Exercise brief
Copy the records below exactly, from the line containing "OUT OF TOWN (1277, 47)" through the last line, and leave out every picture.

━━ Extracted material

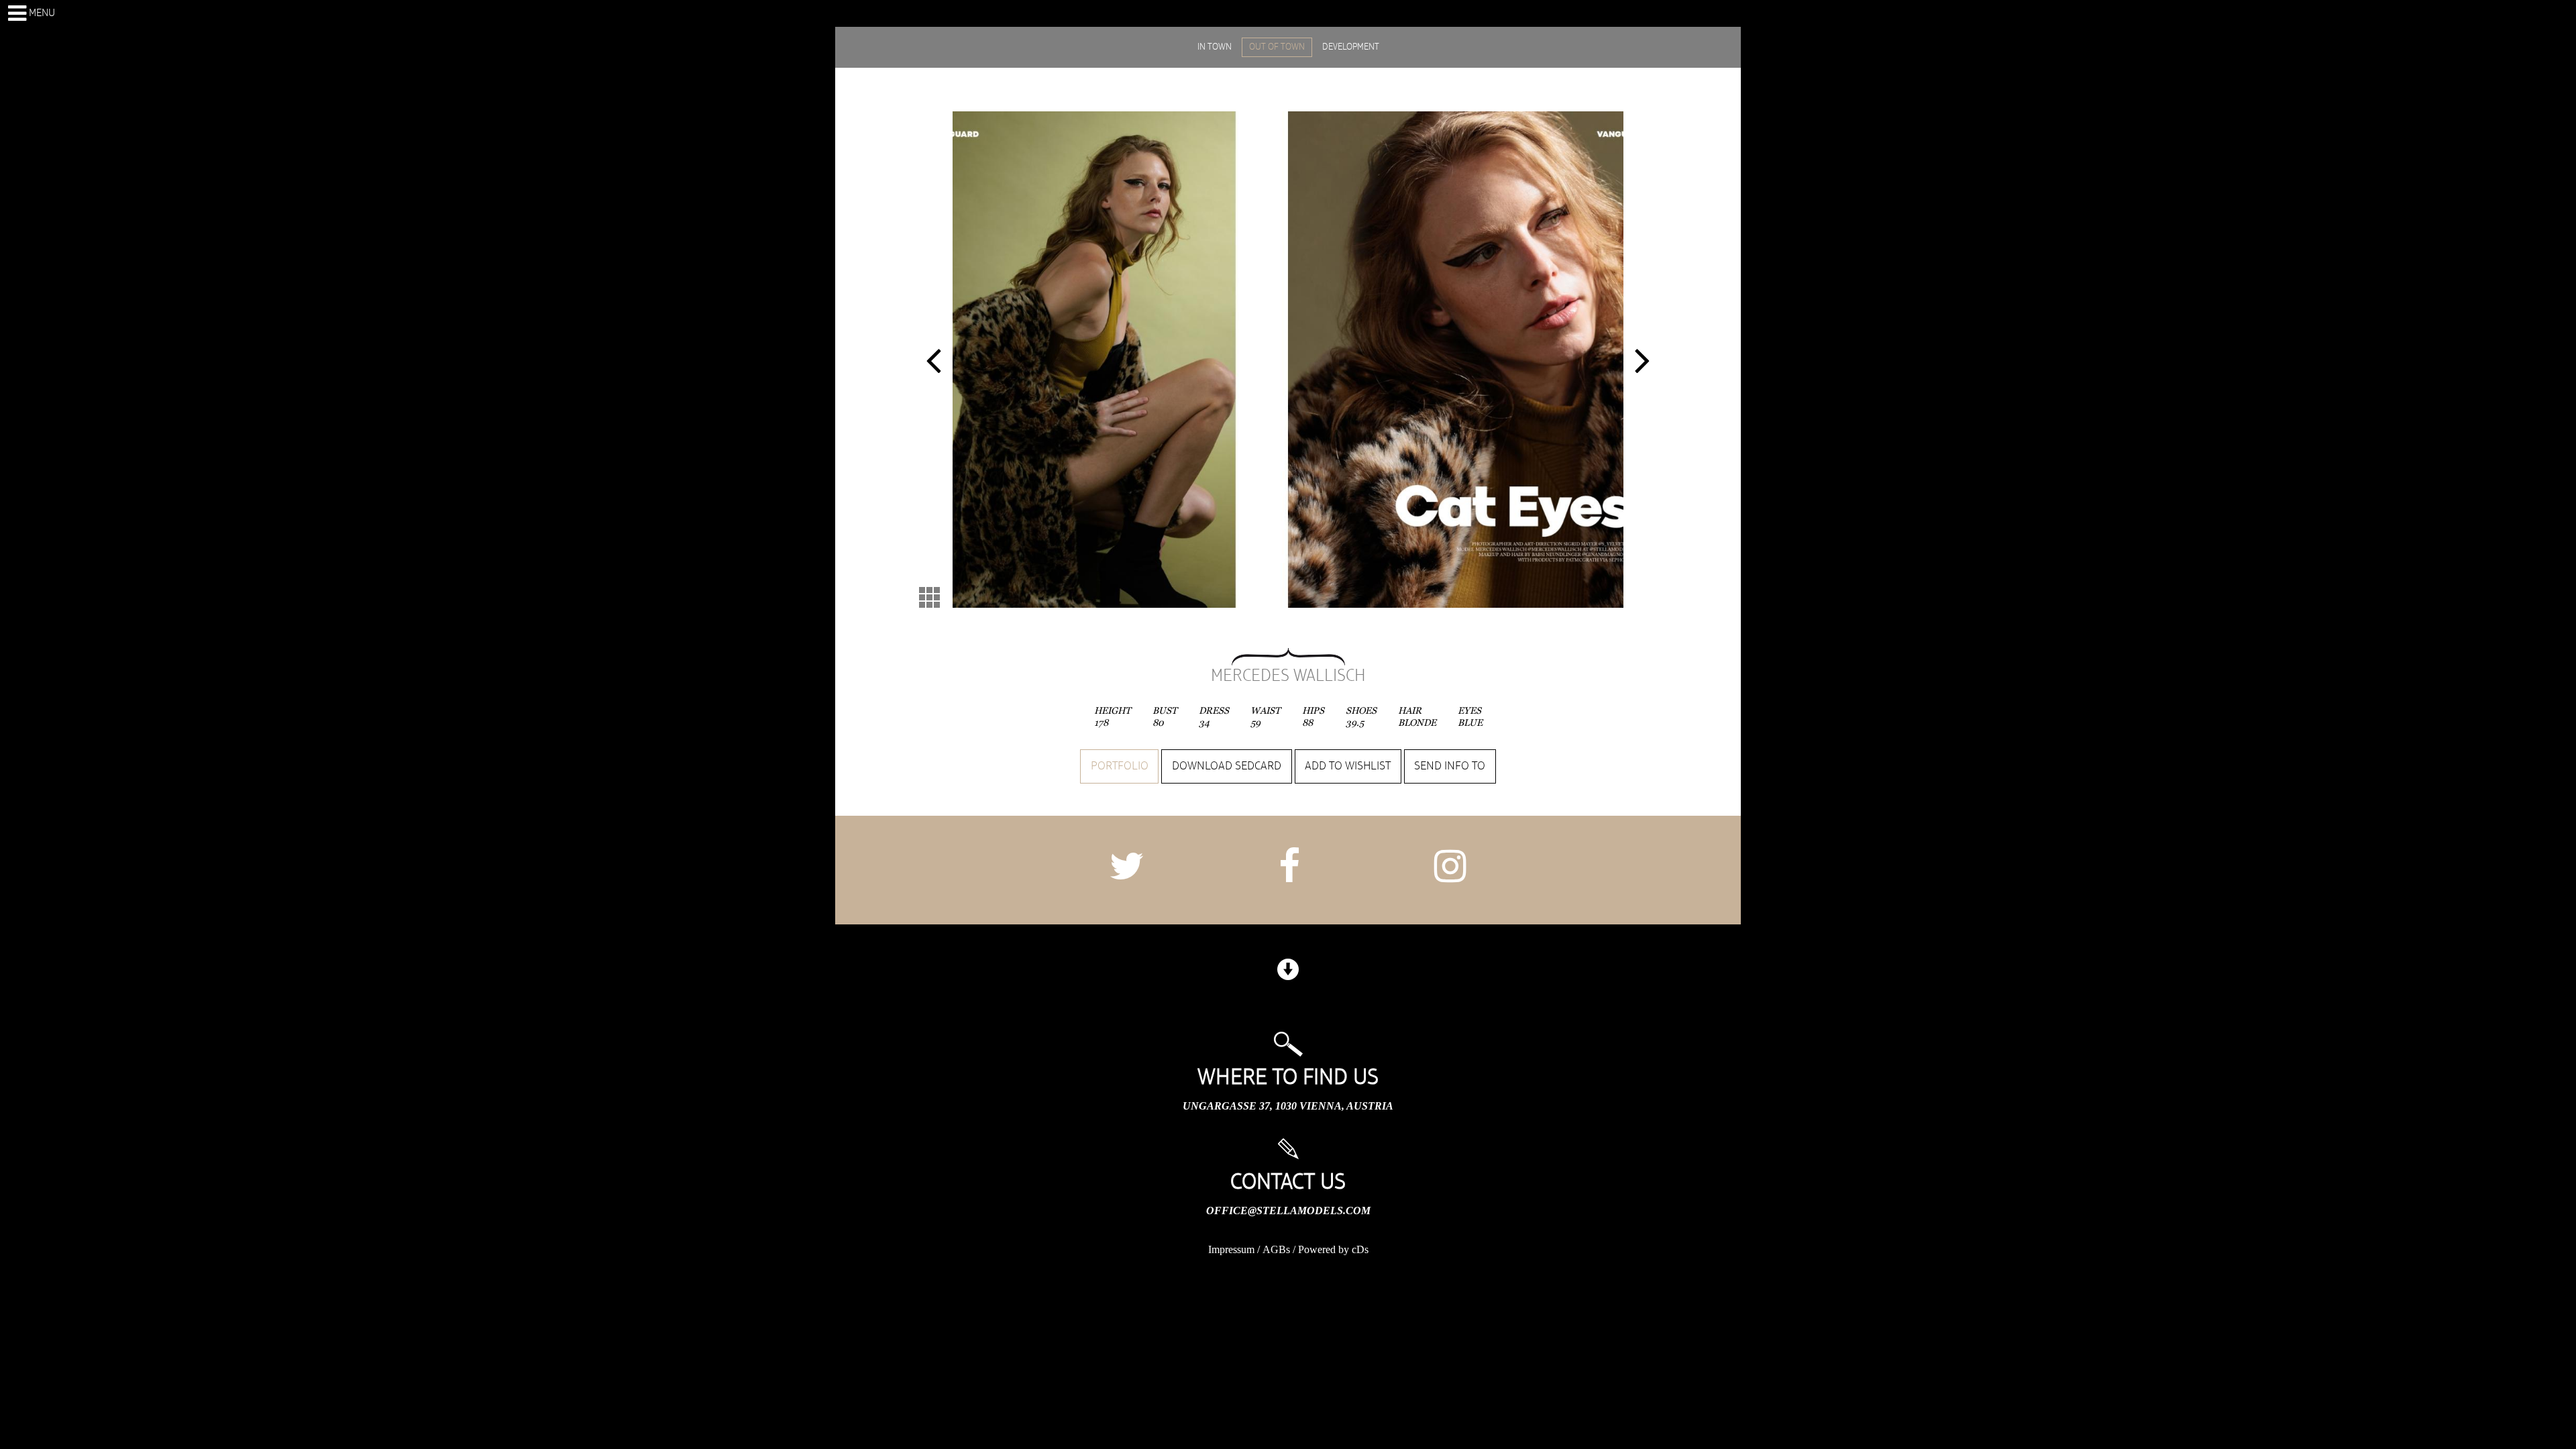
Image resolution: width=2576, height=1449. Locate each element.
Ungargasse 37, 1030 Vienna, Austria (1288, 1106)
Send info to (1449, 766)
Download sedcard (1226, 766)
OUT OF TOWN (1277, 47)
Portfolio (1119, 766)
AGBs (1276, 1249)
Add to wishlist (1348, 766)
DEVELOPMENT (1350, 47)
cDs (1360, 1249)
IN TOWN (1214, 47)
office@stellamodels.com (1288, 1210)
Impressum (1231, 1249)
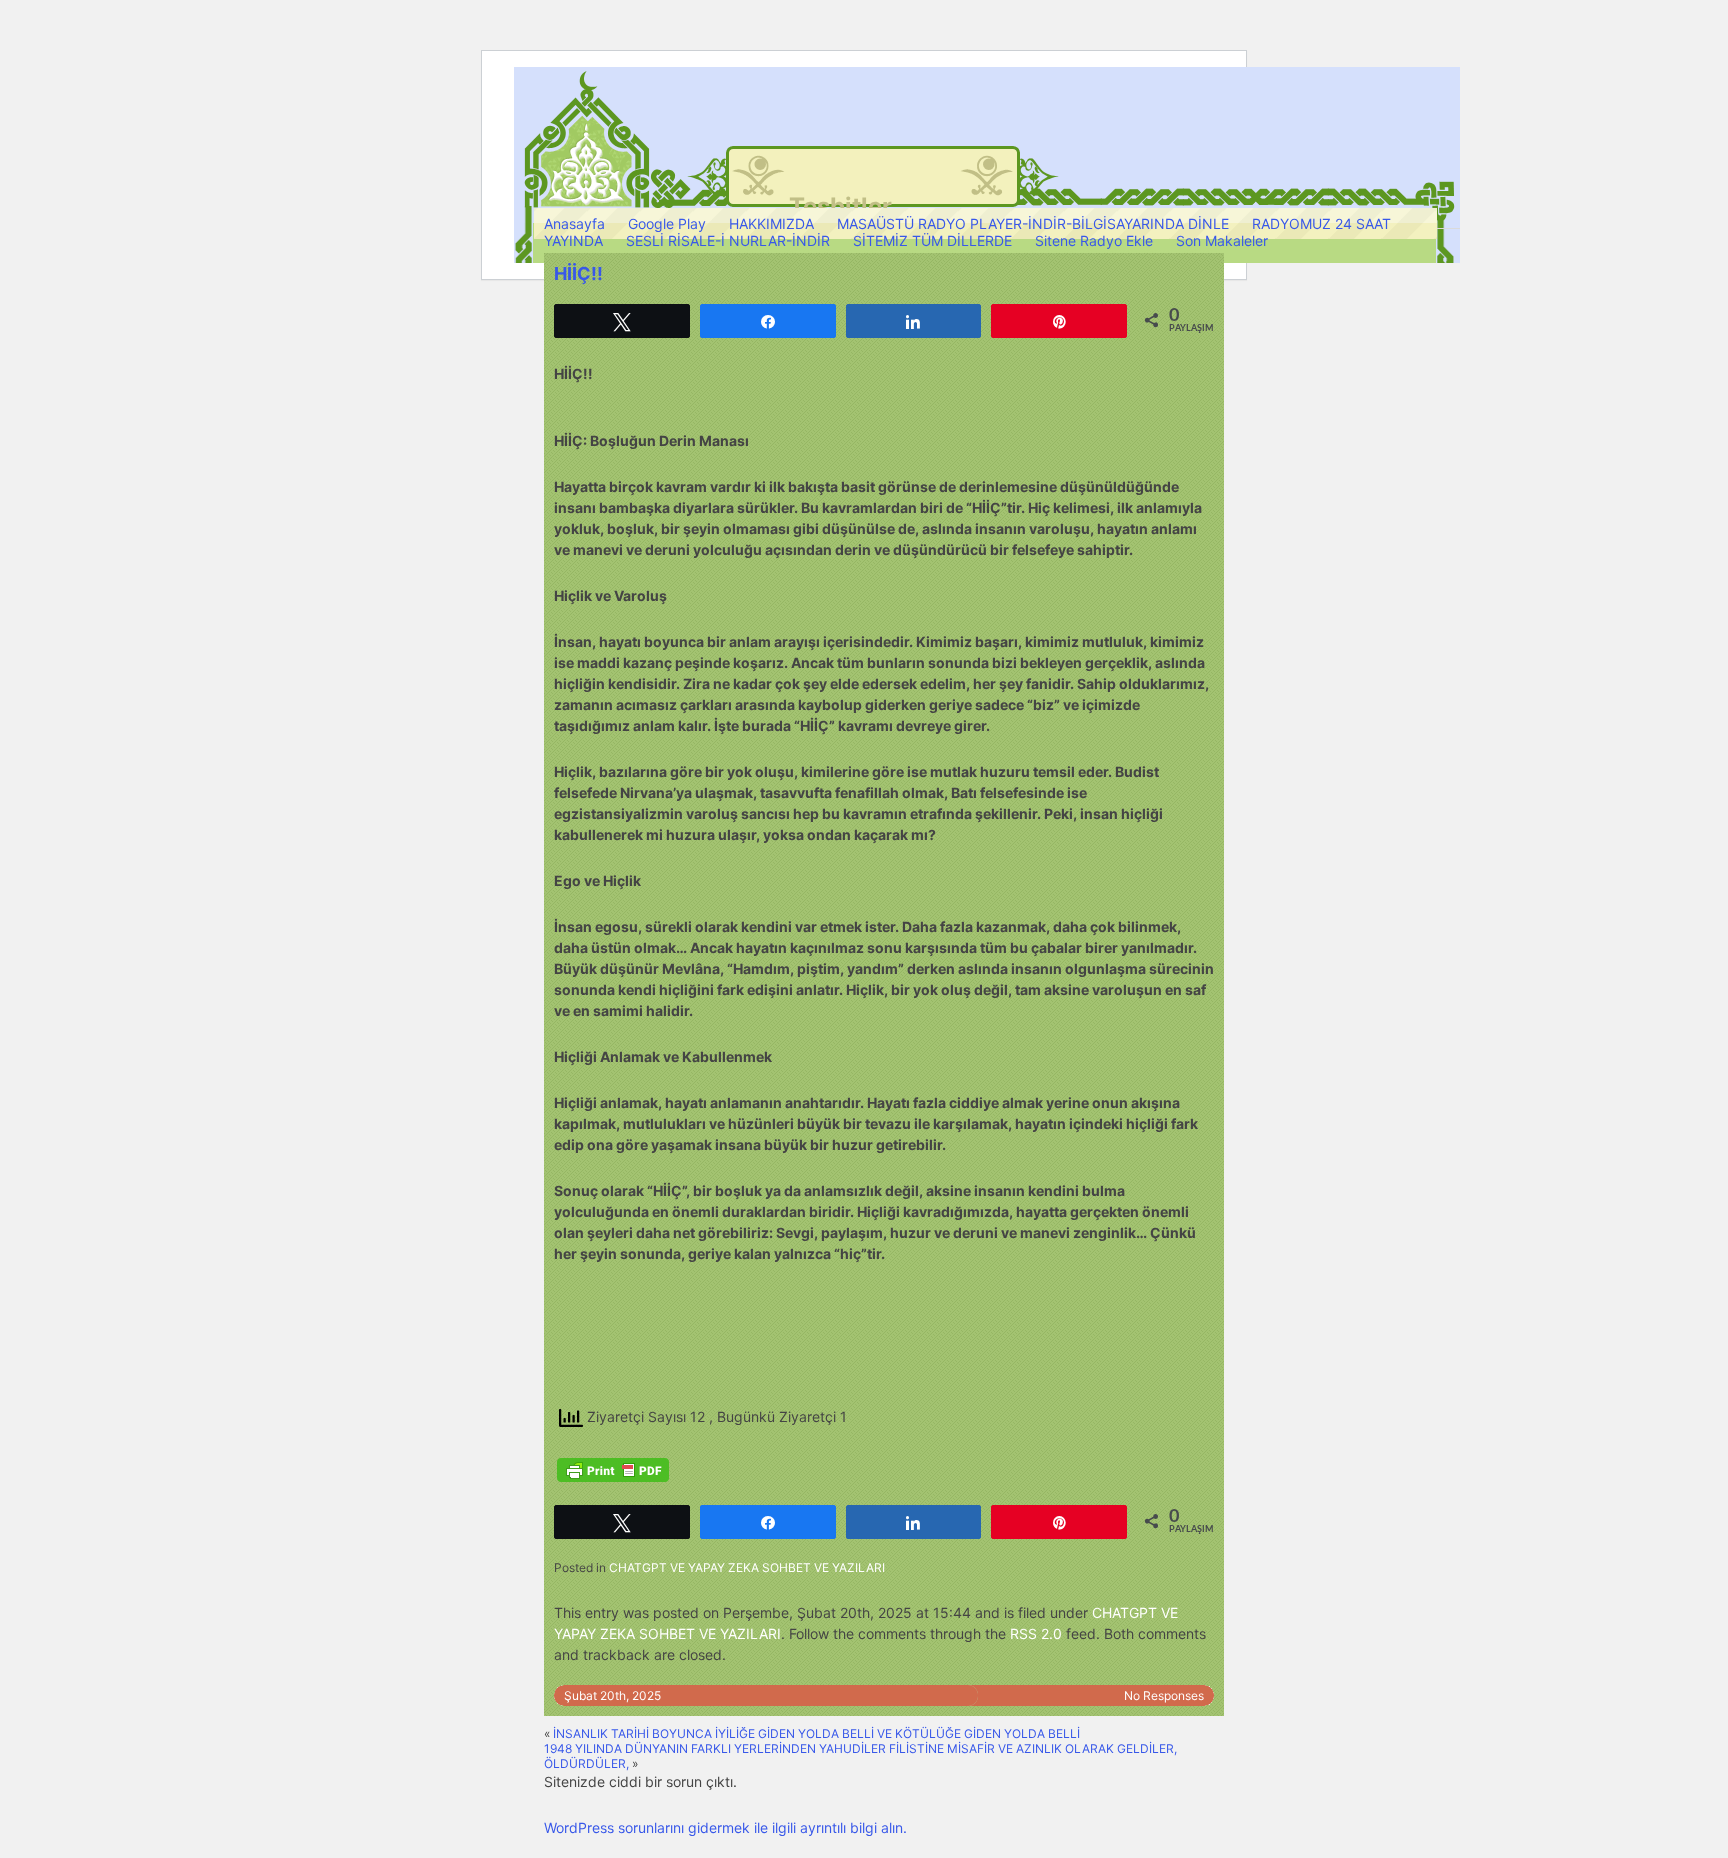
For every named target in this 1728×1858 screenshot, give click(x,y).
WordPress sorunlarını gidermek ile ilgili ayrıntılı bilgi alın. (725, 1827)
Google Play (667, 223)
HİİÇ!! (578, 273)
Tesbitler (840, 206)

━━━━

Output
OUT OF TOWN (1277, 47)
Portfolio (1119, 766)
AGBs (1276, 1249)
Add to wishlist (1348, 766)
DEVELOPMENT (1350, 47)
cDs (1360, 1249)
IN TOWN (1214, 47)
office@stellamodels.com (1288, 1210)
Impressum (1231, 1249)
For every named target in this 1728×1858 screenshot, give click(x,y).
WordPress sorunlarını gidermek ile ilgili ayrıntılı bilgi alın. (725, 1827)
Google Play (667, 223)
HİİÇ!! (578, 273)
Tesbitler (840, 206)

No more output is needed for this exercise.